I honestly don't know- I have truly never had a dog that barked except my childhood Schnauzer- and inspite of her breed she was actually a pretty quiet dog. She only barked at the doorbell. My Whippet never picked it up from her. He's ten now and has "raised" every dog I have had since and they seem to follow his lead which is NO barking ever.

I have even gotten supposed "barkers" as rescue dogs and they didn't bark here. I think it's just the set up, as well as the fact the resident "pack" doesn't bark, so a new dog is less likely to bark if the established and comfortable pack says there's no cause for alarm. That's my theory anyway!


----------



## Penny'smom (Mar 3, 2007)

Our first Golden was very quiet, I don't remember her barking.

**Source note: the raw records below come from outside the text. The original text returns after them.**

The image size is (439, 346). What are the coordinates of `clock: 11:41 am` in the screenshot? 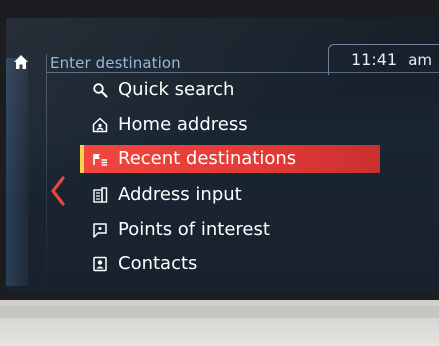 It's located at (392, 60).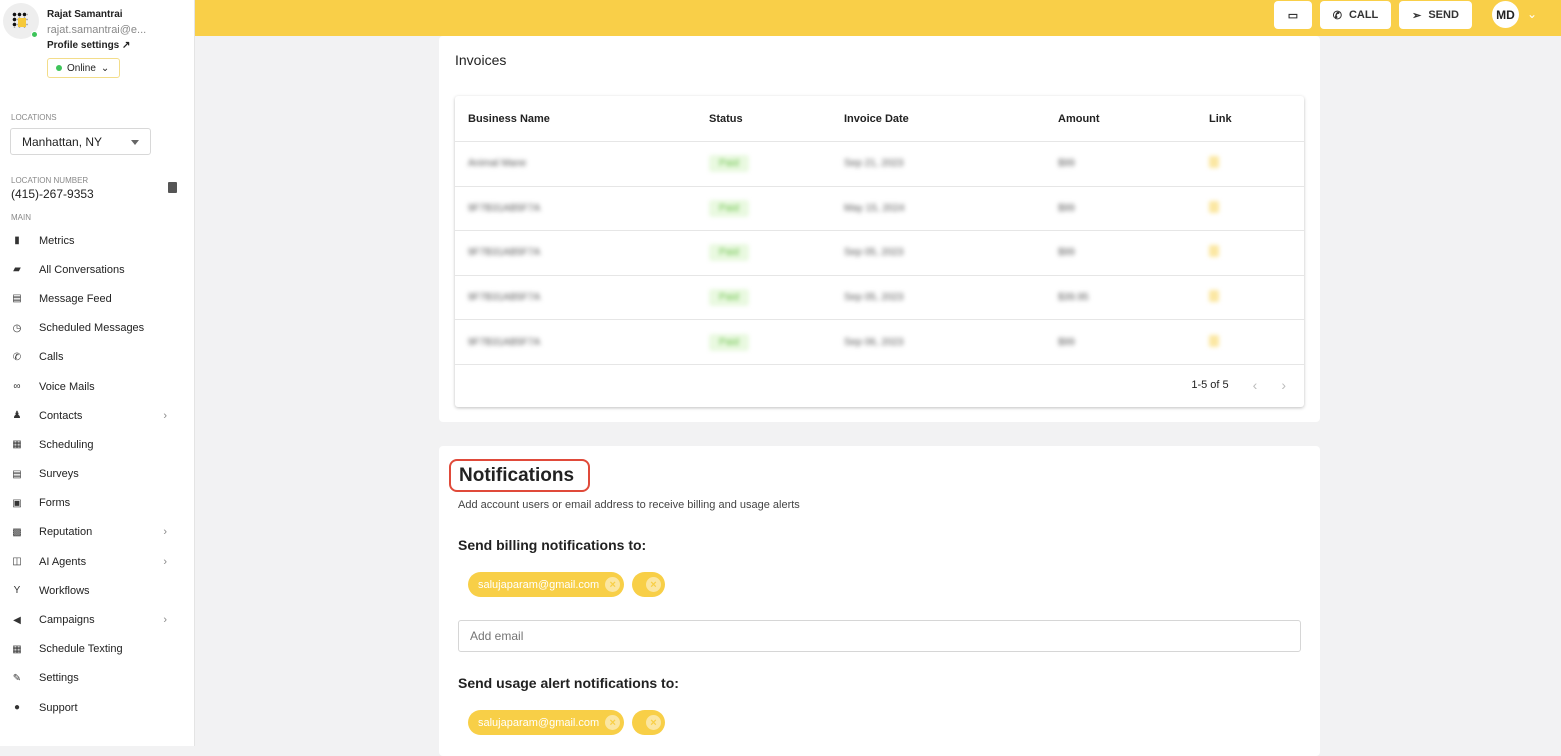  Describe the element at coordinates (1120, 119) in the screenshot. I see `col-amount: Amount` at that location.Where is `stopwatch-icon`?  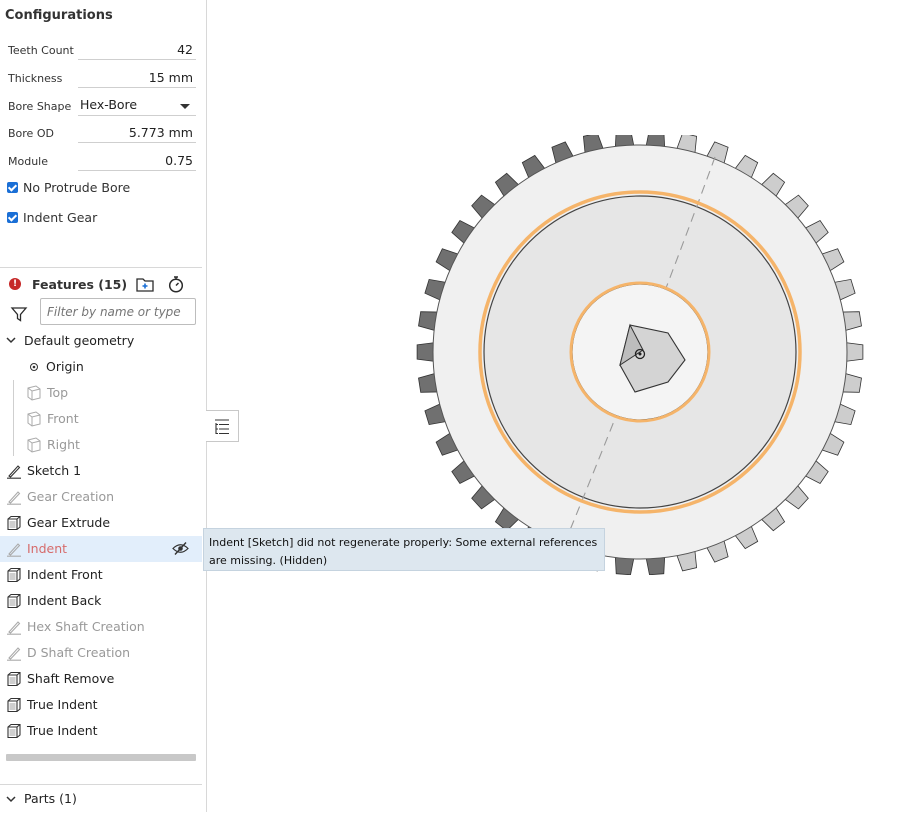
stopwatch-icon is located at coordinates (176, 284).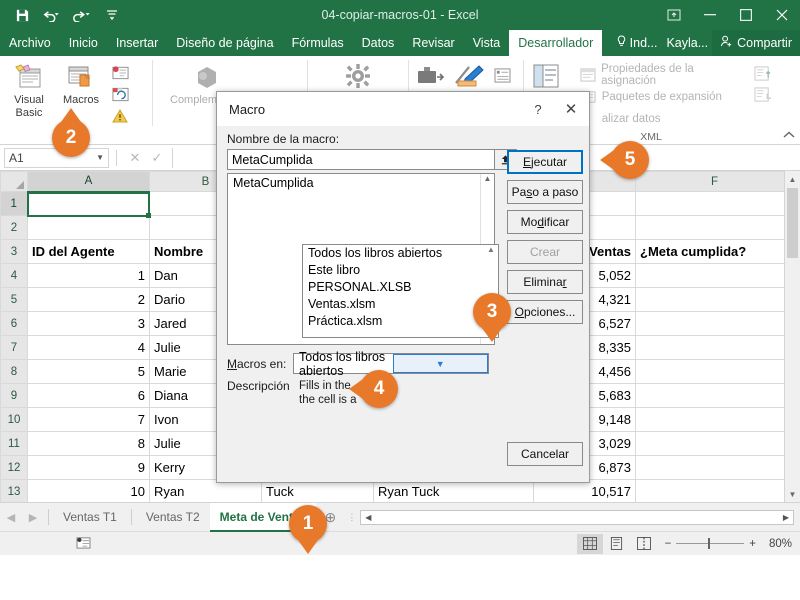  Describe the element at coordinates (120, 94) in the screenshot. I see `use-relative-references-button` at that location.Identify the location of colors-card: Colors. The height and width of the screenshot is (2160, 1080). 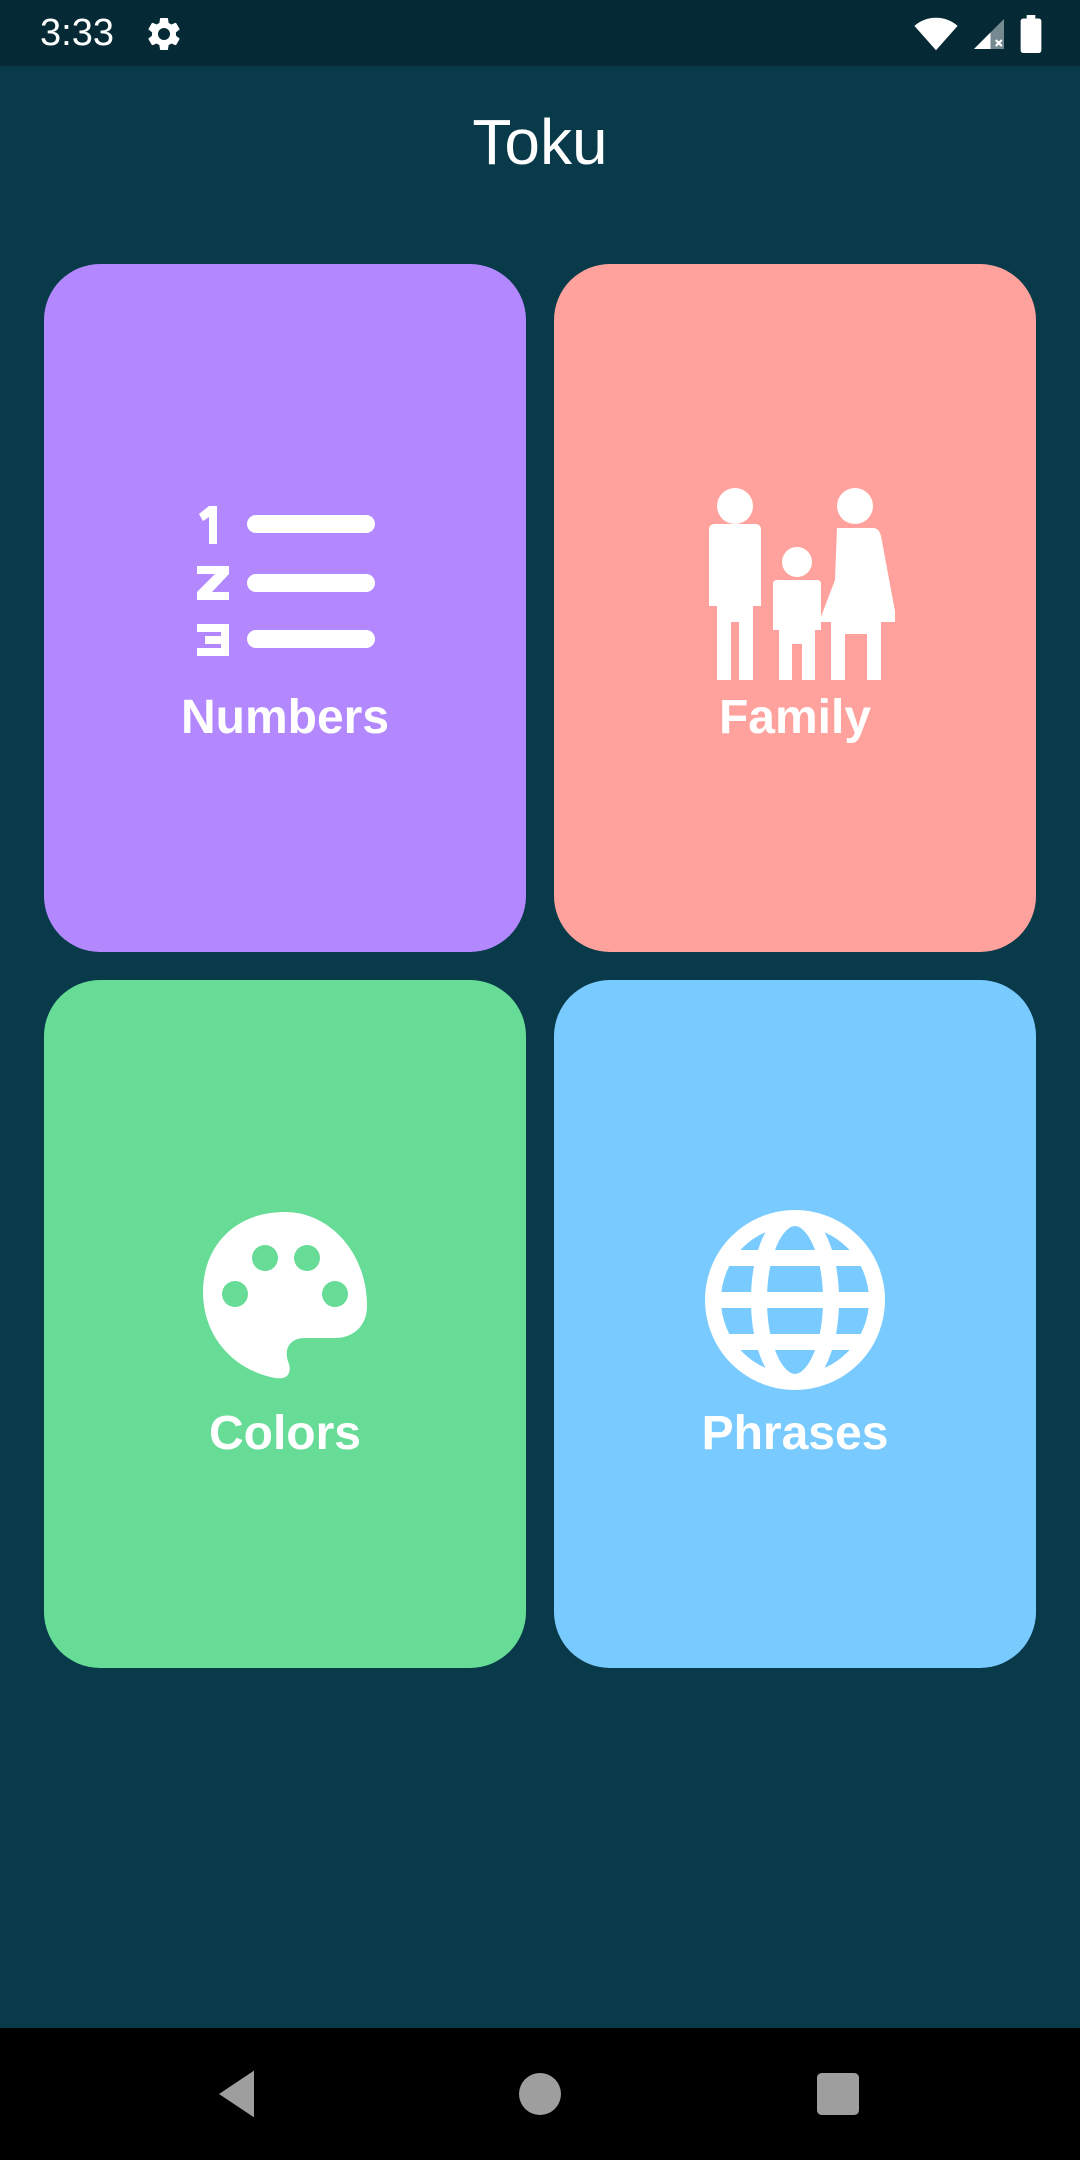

In fact, the only time we could get her to bark was when I played Monster Coming Up the Basement Steps. Then she'd let fly with a couple.

Penny on the other hand is our early warning system for everything that moves, thinks about moving or may have moved. Every Monday night she sits in the front window and 'attacks' everybody's garbage cans. And all we have to say to get her going is "Hello?". She'll do a flying leap over the back of the sofa and over to the front door. She's a hoot!

But, you'll never hear a peep when she's chasing a squirrel. Silent speed is her weapon of choice. Fortunately all the squirrels are wise to her and she's never caught one! So it's just a fun game.


----------